Trend: wearable device, bio-tech, droni o cos’altro?

Il motto di Google è: organizzare il mondo delle informazioni e renderlo universalmente accessibile. Perciò qualsiasi futura acquisizione ruoterà intorno al concetto della diffusione e condivisione di informazioni. Per esempio stiamo lavorando ad alcuni progetti per mettere in grado le persone con disabilità di avere accesso alle informazioni. L’information sharing è un incredibile strumento di potere. Internet è stato così stupefacente e rivoluzionario perché per la prima volta ha dato la possibilità di scambiare liberamente informazioni con chi si desidera in qualunque momento e in qualsiasi occasione.

Quali acquisizioni sono state un successo e quali no?
Molte sono state uno straordinario successo, in parte perché hanno portato innovazione e in parte perché si sono integrate bene nel nostro sistema. Penso a Youtube: quando l’abbiamo acquisita nel 2006 per 1,65 miliardi di dollari alcuni ci dissero che eravamo pazzi. Altre operazioni hanno suscitato critiche. È il caso di Motorola Mobility, acquisita a maggio 2012 per una grande somma di denaro, 12,5 miliardi di dollari in tutto. È stata una mossa difensiva, perché in quel momento negli Usa erano in corso quotidiane battaglie tra le aziende relative ad accuse di plagio di brevetti. E Motorola Mobility aveva un portafoglio di brevetti particolarmente ricco. Quando è avvenuta la cessione ai cinesi di Lenovo a gennaio scorso (per 2,91 miliardi di dollari, ndr), abbiamo venduto la divisione di produzione della telefonia mobile ma non i brevetti, che sono ancora di nostra proprietà. È stata una decisione strategica, perché altrimenti le nostre risorse avrebbero continuato ad essere drenate dalle questioni legali. Attualmente c’è una legislazione all’esame del Congresso Usa che cerca di ridurre i danni fatti in passato: in sostanza invece di andare in tribunale, se hai un vasto portafoglio di brevetti punti a risolvere la questione attraverso il cross-licensing, scambio incrociato di licenze dei brevetti tecnologici. At&T e Ibm hanno imparato la lezione e utilizzano il cross licencing per evitare questioni legali.

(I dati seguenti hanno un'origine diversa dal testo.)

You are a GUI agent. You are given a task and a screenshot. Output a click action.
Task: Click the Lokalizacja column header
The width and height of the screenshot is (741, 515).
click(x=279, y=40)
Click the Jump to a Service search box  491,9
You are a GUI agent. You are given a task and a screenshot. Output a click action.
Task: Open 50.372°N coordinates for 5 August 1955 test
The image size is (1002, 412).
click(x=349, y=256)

Ma alla fine Google cosa ha imparato dai propri errori?
Un insegnamento su tutti: continuare a rafforzare la user experience. Deve essere costantemente semplificata. Vorrei tuttavia sottolineare che nella Silicon Valley il business failure è considerata un’esperienza. Non è come nel resto del mondo, e specialmente in Europa, dove il fallimento di una startup o di un’azienda è un grave errore: per noi è una chance. Ricordo che, oltre una decina di anni fa, Tony Blair, allora premier del Regno Unito, fu invitato da Cisco a pranzo con una decina di protagonisti dell’hi-tech Usa, tra cui noi di Google. Blair ci chiese: “Come posso importare il modello della Silicon Valley a Londra?” Si alzò una sola mano: era quella di Steve Jobs, che peraltro non era solito alzare la mano per chiedere di intervenire: “C’è una cosa che abbiamo tutti in comune: il fallimento di almeno una delle nostre attività”. Gli stava dicendo di mettere in conto il fallimento. Altrimenti non si è disposti a cambiare.


Voi lo siete?
Io per primo sono obbligato ad esserlo. A Google arrivano giovani manager che propongono: perché non facciamo questo progetto? Spesso mi capita di rispondere: perché l’abbiamo fatto 15 anni fa e non ha funzionato. Poi però penso che, con il tempo, le cose sono cambiate, il panorama tecnologico è stato rivoluzionato, funzionalità che prima non erano pensabili oggi sono considerate mainstream, perciò quello che non ha funzionato in passato adesso è fattibile. Per questo bisogna sempre essere aperti all’innovazione.